#### Problem description
Below are the records; collect from them each line containing the string "Select".

[Collected data entries]
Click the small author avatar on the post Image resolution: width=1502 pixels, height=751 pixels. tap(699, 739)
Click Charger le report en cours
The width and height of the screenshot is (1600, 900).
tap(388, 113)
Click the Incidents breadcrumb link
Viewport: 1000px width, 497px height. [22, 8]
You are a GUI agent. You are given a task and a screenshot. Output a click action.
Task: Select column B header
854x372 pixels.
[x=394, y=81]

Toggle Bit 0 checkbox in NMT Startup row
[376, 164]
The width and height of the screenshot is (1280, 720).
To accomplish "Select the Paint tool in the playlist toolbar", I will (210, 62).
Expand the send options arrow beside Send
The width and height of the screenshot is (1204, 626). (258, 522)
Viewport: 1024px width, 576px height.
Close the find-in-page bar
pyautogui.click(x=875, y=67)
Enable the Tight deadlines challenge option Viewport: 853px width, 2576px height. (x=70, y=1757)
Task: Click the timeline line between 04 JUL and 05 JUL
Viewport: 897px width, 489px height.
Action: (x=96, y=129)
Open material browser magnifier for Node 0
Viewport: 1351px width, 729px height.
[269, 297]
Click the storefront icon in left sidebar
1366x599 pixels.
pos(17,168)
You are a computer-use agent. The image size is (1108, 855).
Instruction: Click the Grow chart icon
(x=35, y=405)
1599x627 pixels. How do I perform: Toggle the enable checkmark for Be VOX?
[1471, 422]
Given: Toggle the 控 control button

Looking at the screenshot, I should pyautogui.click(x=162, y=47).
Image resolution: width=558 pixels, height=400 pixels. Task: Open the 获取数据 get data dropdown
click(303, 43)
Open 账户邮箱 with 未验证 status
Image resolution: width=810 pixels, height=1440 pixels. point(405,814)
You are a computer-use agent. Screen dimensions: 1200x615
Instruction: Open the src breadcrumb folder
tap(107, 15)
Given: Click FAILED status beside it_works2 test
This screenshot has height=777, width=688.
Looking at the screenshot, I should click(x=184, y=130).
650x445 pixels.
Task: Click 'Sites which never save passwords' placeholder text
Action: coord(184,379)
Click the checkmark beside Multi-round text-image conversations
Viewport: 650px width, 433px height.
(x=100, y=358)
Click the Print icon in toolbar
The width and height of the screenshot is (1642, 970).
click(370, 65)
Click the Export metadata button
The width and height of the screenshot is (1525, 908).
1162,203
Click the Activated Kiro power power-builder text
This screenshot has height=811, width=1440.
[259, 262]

#### Response below
Task: Select column B header
To accomplish "Select the Paint tool in the playlist toolbar", I will (210, 62).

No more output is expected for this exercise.